Writing about Humanism

(First published in Humanist Life, July 2016)

It’s as though a door opened and someone beckoned; I didn’t respond, and the door was closed for always. I was still a non-believer, but not so militant now – perhaps because of that little Madonna, or because of my friend Maria who trusted in that God of hers in spite of everything.

These are the words of my narrator Jane Lambert. She has had one of those uplifting subjective experiences – the kind we call ‘transcendental’ – in front of an exquisite painting of the Madonna and Child, in the company of her Catholic friend, Maria.

My novel Timed Out is about aging, internet dating and also about Humanism. Perhaps not an obvious combination.

This is how the story took shape. The germ of the idea came when I myself retired and found myself asking what is the point of me? I think a lot of us, especially if we are without close family and have been totally absorbed in a career, do wonder that, and cast around for ways to find fulfilment and a meaning for our retirement years.

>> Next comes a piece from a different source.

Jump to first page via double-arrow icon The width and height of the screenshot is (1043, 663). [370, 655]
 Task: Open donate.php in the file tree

My protagonist Jane embarks on a search for a partner via Internet dating, and her longing to love and be loved is the dominant storyline. And as she embarks on her new life, she continues to wrestle with the big unanswered questions. She has her ‘religious moments’ – but do they signify anything supernatural?

As you age, you see death approaching and you take stock. You wonder about the future and what it’s all for, and you still have those moments when you get a sort of inkling that there might be more …’ A Catholic funeral, a visit to Auschwitz, and memories of growing up in a village full of bigoted Chapel people, all help Jane to clarify her ideas.

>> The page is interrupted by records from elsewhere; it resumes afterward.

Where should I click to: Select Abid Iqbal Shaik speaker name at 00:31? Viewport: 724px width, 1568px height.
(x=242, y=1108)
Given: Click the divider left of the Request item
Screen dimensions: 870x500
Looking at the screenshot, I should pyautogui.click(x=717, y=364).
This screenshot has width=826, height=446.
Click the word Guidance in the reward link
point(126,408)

The main challenge of this novel was to weave these strands together – Jane’s relationships (it would have been so much easier to focus solely on her quest for love) and the Big Questions. For example, the funeral episode involves the beauty of religious ritual, the nonsense of religious dogma, Jane’s sense of loss and loneliness, and her relationship with her atheist friends. A visit to Auschwitz leads naturally to questioning of the existence of God and also sets the scene for a growing closeness between Jane and the man she is with.

Despite the ‘USP’ (Unique Selling Point) of older woman and internet dating, Timed Out was judged ‘not commercial’ by several agents. A report by a senior figure in one of the major publishing houses stated unequivocally that the reading public do not want to read about religion – whether for or against – are just not interested. How can we interest them? I think an absorbing story and non-believer characters they can identify with should help. Not easy, though. I wish more Humanist novelists would take up the challenge.